The company has offered about $40 per share in cash, a premium of 63 percent over the closing price of Motorola Mobility shares on Friday.
Motorola Mobility exclusively ships phones and its Xoom tablet with Google's Android operating system. The deal will mean that Google now has a hardware manufacturer to work with closely to develop Android, said Carolina Milanesi, research vice president at Gartner.
Google will also have control of Motorola's impressive patent portfolio, Milanesi said. Motorola Mobility said earlier this year that it owns about 24,500 patents.
But the deal may also create tension with other mobile phone manufacturers such as HTC and Samsung, which also ship Android devices, she said. Since creating Android, Google has rotated manufacturers with which to release new Android code, releasing the code to others about six months later.
Google may risk alienating those other manufacturers, but Milanesi said "all these vendors have invested so much in the platform, they won't quickly walk away from it".

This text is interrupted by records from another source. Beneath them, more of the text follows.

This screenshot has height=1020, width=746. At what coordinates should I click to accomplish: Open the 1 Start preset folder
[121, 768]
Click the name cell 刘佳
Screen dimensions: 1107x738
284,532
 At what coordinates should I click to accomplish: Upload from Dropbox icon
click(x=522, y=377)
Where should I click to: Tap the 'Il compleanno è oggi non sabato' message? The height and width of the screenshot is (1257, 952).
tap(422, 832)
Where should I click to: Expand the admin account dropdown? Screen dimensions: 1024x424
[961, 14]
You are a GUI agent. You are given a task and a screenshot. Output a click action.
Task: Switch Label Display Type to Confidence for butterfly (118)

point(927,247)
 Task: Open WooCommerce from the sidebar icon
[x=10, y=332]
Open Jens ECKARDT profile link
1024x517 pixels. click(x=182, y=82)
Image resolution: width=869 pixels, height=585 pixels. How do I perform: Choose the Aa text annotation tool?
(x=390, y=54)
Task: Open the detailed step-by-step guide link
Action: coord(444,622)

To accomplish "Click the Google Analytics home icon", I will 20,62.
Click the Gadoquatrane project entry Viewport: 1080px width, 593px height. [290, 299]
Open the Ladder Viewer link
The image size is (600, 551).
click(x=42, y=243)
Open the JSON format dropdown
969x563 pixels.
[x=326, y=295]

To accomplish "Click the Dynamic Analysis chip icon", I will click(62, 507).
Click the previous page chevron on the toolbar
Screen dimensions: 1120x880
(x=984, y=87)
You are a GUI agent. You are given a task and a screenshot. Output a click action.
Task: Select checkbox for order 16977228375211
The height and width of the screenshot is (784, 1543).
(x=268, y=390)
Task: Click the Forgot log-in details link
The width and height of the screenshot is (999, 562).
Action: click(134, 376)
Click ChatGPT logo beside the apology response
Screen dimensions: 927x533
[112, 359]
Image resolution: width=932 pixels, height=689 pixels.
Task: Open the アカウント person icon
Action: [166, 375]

Google may also want to speed up the development of its Android operating system on tablet computers, where it has been slower to catch on than on mobile phones, Milanesi said. The next release for Android, code-named "Ice Cream Sandwich," will be an operating system designed for tablets and mobile devices.
Google said the acquisition will "supercharge the Android ecosystem and enhance competition in mobile computing," according to a news release. Google said the deal will not affect how Android is developed, and the operating system will remain open, Google said.
The company will run Motorola Mobility, which has about 20,000 employees, as a separate business, Google said. The transaction is expected to close at the end of this year or early next year.
Motorola Mobility, which was spun off from its parent company in early January, is composed of two groups: Mobile Devices, which makes phones, and Home, which makes set-top boxes and other IPTV equipment.